Background technology
Newly-built connection rate (Connection Per Second, CPS) be transmission control protocol (the Transmission Control Protocol of the newly-built maximum of institute's energy in fire compartment wall each second, TCP) or User Datagram Protoco (UDP) (User Datagram Protocol, UDP) linking number is an important performance indexes weighing state-inspection firewall.The newly-built connection rate of fire compartment wall directly influences the service request of fire compartment wall response from the internet.If the newly-built connection rate of fire compartment wall is not high enough, when numerous Internet users ask network when service simultaneously, fire compartment wall can abandon the request that does not connect, and causes these certain customers can not the access destination network.

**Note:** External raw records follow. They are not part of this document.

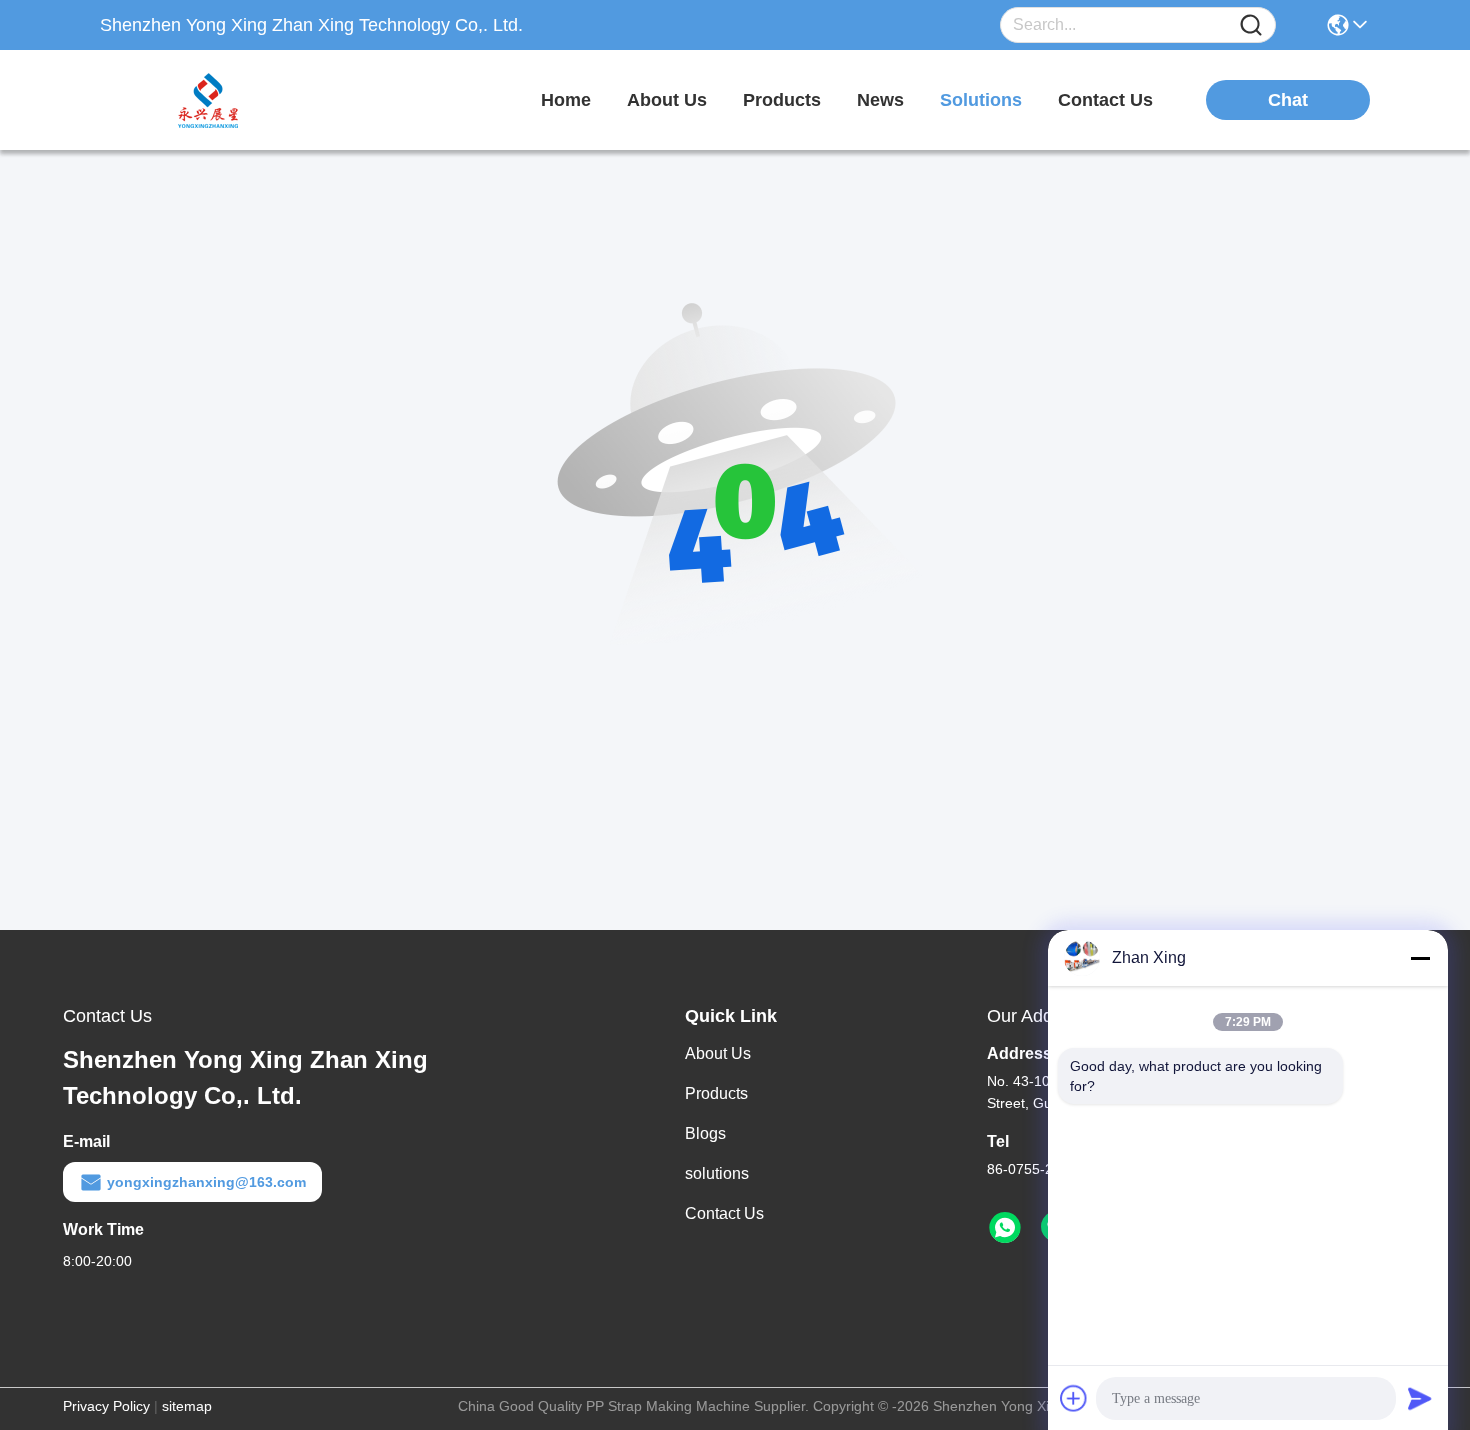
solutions (981, 100)
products (782, 100)
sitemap (187, 1406)
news (880, 100)
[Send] (1420, 1398)
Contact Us (724, 1213)
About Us (718, 1053)
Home (566, 100)
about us (667, 100)
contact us (1105, 100)
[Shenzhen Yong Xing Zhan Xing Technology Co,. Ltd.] (210, 100)
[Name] (1251, 25)
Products (716, 1093)
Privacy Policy (106, 1406)
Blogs (705, 1133)
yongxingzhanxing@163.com (206, 1182)
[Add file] (1074, 1398)
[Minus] (1420, 958)
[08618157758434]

As shown in Figure 1, in ACP (asic chip+CPU+PCI bus) framework, application-specific integrated circuit (ASIC) (Application Specific Integrated Circuit, ASIC) after chip 20 receives message (Packets), from plug-in random access memory (Random Access Memory, RAM) read the session connection table in 22, whether needs are transmitted according to the fixed message that receives of session connection voting.Receive one when also not setting up the first packet message of session connection, this first packet message is write cache module 204.PCI Target (PCI is from interface) module 206 is by peripheral component interconnect (Peripheral Component Interconnect, PCI) bus 18 is given central processing unit (CentralProcessing Unit, CPU) 12 through PCI bridge sheet (Bridge) 14 with this first packet message reporting.CPU 12 is temporarily stored in this first packet message among the plug-in RAM 16 of PCI bridge sheet, carries out processing such as routing table, safety regulation, and whether allows to transmit this first packet message according to processing such as routing table, safety regulation decision.If allow to transmit, CPU 12 is issued to asic chip 20 with the session connection table that increases by pci bus 18.
From said process as can be known, it is as follows to influence the factor of the newly-built connection rate of fire compartment wall:
1, the session connection table that issues of CPU is long, and 128 bytes even more are arranged usually.CPU writes asic chip with the I/O communication mode of session connection table by pci bus, once can only write the session connection table data of 8 bytes at most, therefore CPU need carry out repeatedly the pci bus RQ cycle and the configuration of session connection table could be finished, and the time of implementation is long.
2, CPU issues a session connection table needs the multi-pass operation pci bus, and has seriously consumed cpu resource.
3, CPU could send message after affirmation session connection table writes RAM.Then whether CPU needs frequent inquiry asic chip session connection table to set up, and to determine whether sending message, has expended more cpu resource.
In sum, in hardware firewall equipment based on the ACP framework, the mode of setting up of session connection has seriously consumed cpu resource, the first packet message amount that reports that makes CPU can handle in the unit interval reduces, and multi-pass operation pci bus, take the pci bus bandwidth, cause the session connection table configuration time of implementation long, be difficult to improve the newly-built connection rate of fire compartment wall.
Summary of the invention
The object of the present invention is to provide a kind of hardware firewall equipment based on the ACP framework, be intended to solve exist in the prior art in hardware firewall equipment based on the ACP framework, the mode of setting up of session connection has seriously consumed cpu resource, the first packet message amount that reports that makes CPU can handle in the unit interval reduces, and multi-pass operation pci bus, take the pci bus bandwidth, cause the session connection table configuration time of implementation long, be difficult to improve the problem of the newly-built connection rate of fire compartment wall.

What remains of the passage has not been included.